The program’s success is reflected in the ratings beneficiaries have given it. Ninety-four percent of Medicare recipients say they are satisfied with their drug coverage, and 95 percent  are confident that their level of coverage meets their needs.
Thus, it is clear that Democrats and Republicans should make sure this program stays out of the fray of upcoming budget negotiations, and enable this cost effective and continuously thriving bipartisan program to successfully continue.
Yet the Obama administration wants to change Medicare Part D by imposing mandatory government rebates on drug companies that participate in the program. Framed as a cost saver, these new rebates could have significantly damaging effects on the program.
The proposed rebates could ultimately contribute to higher premiums and copays and increased drug prices for private sector consumers, thus resulting in reduced access to critical medications. Because rebates would mean less funding for biopharmaceutical research, this policy could delay potential scientific and medical developments that could realistically change and save lives by making drugs more effective and safer to use. Mandatory government rebates to Medicare Part D would also translate into fewer jobs in the biopharmaceutical sector.
Recently, 45 House Democrats signed a letter urging legislators to reject any proposals from the administration that would impose new government rebates on Part D, citing each of the aforementioned potentially negative impacts as cause. This is a good step.
At time when Congress is struggling to balancing budget, it is imperative for Democrats and Republicans to preserve a cost effective, well-liked program that saves Americans money like Medicare Part D. Rather than implementing destructive changes, Democrats and Republicans must preserve what works, and increase support for an already established and flourishing program.
Put simply, both Democrats and Republicans have an opportunity to drive bipartisan cooperation and reduce health care spending through a proven government program.
Douglas Schoen is a political strategist and author of Hopelessly Divided: The New Crisis in American Politics and What it Means for 2012 and Beyond.


  1. Judith Rogers says:

    This article makes it sound like Medicare Part D is just fabulous.
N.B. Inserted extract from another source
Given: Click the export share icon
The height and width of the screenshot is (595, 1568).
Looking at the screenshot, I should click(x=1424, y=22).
Might be for the senior who doesn’t have many health issues and doesn’t require much medication. Ask a senior who reaches the doughnut hole under this Part D program and see what he/she has to say – not smooth sailing by any means. With the Affordable Care Act that doughnut hole will be eliminated in 2020 but I have to wonder if I will still be here to see it or perhaps I will get screwed in some other way. I also have always felt this program was definitely set up by the worthless politicians and the thieving drug companies since no negotiation in the price of drugs is available under the program as it should be due to the large number of people being serviced. Once again, it is the middle class who pay thru the nose since the poor have no money and can get help and the rich certainly have no problems in paying for their drugs. Many of the middle class could easily slip into poverty because of health care costs and that certainly won’t be helping things any.
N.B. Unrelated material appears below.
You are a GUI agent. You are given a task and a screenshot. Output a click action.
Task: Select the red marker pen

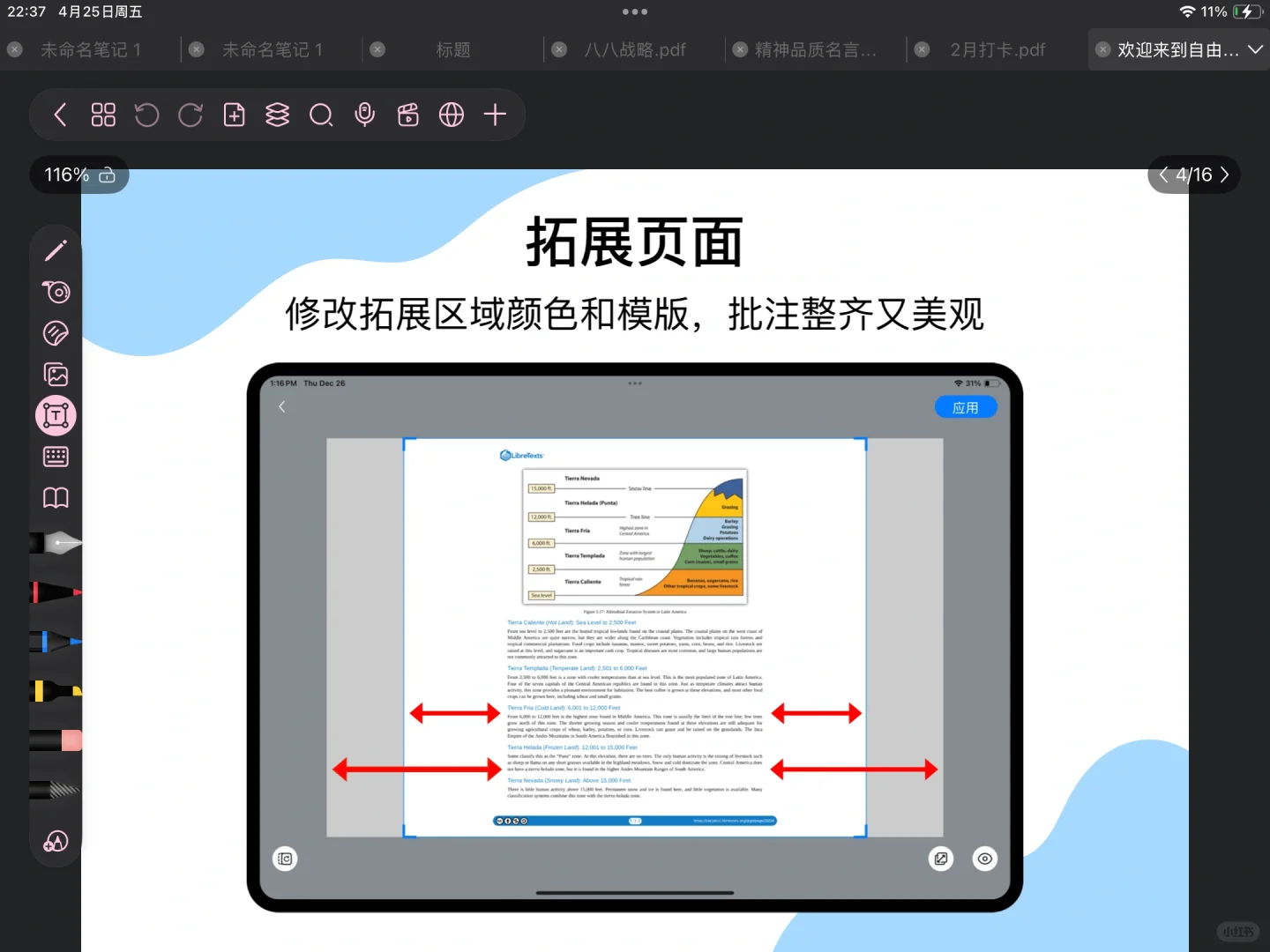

    One thing is for sure and that is if you are making retirement plans, you better be taking into consideration how it is going to take an arm and a leg to finance your health care costs – listen up all you young people – start saving today, not tomorrow.

  2. David Lanigan says:

    There are many that don’t have to wait till their senior years for huge med bills. The thing we need to do away with is the myth that seniors are the only ones with limited incomes. I know no one living on a limitless income.